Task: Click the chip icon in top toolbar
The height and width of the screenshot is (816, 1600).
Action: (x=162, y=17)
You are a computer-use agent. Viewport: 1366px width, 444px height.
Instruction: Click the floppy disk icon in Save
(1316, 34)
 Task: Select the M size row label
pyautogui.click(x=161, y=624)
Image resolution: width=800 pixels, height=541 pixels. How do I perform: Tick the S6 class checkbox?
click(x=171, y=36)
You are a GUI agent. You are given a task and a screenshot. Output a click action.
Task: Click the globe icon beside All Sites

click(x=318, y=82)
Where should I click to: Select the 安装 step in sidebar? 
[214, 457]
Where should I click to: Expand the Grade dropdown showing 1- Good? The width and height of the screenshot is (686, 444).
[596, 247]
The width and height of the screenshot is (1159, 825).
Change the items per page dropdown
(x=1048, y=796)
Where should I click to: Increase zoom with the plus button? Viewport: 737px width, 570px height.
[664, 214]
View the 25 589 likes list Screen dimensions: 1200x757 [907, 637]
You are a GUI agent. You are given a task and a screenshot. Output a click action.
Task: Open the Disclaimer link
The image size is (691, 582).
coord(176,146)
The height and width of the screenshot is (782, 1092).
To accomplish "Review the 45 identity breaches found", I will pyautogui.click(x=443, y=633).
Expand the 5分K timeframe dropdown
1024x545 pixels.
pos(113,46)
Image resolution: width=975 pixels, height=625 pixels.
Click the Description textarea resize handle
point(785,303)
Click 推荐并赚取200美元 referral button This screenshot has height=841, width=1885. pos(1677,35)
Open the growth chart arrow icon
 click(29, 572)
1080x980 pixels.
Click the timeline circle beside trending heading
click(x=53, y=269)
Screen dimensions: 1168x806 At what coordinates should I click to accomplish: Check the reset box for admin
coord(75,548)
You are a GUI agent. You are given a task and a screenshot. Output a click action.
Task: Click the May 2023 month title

★ ★ ★ ★ ★ ★ ★

◆ **DIRECTIONS FOR THIS TASK**:
Above are the records; retype them all without a single difference.

◆ **OUTPUT**:
Task: Click the chip icon in top toolbar
The height and width of the screenshot is (816, 1600).
Action: (x=162, y=17)
You are a computer-use agent. Viewport: 1366px width, 444px height.
Instruction: Click the floppy disk icon in Save
(1316, 34)
 Task: Select the M size row label
pyautogui.click(x=161, y=624)
Image resolution: width=800 pixels, height=541 pixels. How do I perform: Tick the S6 class checkbox?
click(x=171, y=36)
You are a GUI agent. You are given a task and a screenshot. Output a click action.
Task: Click the globe icon beside All Sites

click(x=318, y=82)
Where should I click to: Select the 安装 step in sidebar? 
[214, 457]
Where should I click to: Expand the Grade dropdown showing 1- Good? The width and height of the screenshot is (686, 444).
[596, 247]
The width and height of the screenshot is (1159, 825).
Change the items per page dropdown
(x=1048, y=796)
Where should I click to: Increase zoom with the plus button? Viewport: 737px width, 570px height.
[664, 214]
View the 25 589 likes list Screen dimensions: 1200x757 [907, 637]
You are a GUI agent. You are given a task and a screenshot. Output a click action.
Task: Open the Disclaimer link
The image size is (691, 582).
coord(176,146)
The height and width of the screenshot is (782, 1092).
To accomplish "Review the 45 identity breaches found", I will pyautogui.click(x=443, y=633).
Expand the 5分K timeframe dropdown
1024x545 pixels.
pos(113,46)
Image resolution: width=975 pixels, height=625 pixels.
Click the Description textarea resize handle
point(785,303)
Click 推荐并赚取200美元 referral button This screenshot has height=841, width=1885. pos(1677,35)
Open the growth chart arrow icon
 click(29, 572)
1080x980 pixels.
Click the timeline circle beside trending heading
click(x=53, y=269)
Screen dimensions: 1168x806 At what coordinates should I click to accomplish: Check the reset box for admin
coord(75,548)
You are a GUI agent. You are given a task and a screenshot. Output a click action.
Task: Click the May 2023 month title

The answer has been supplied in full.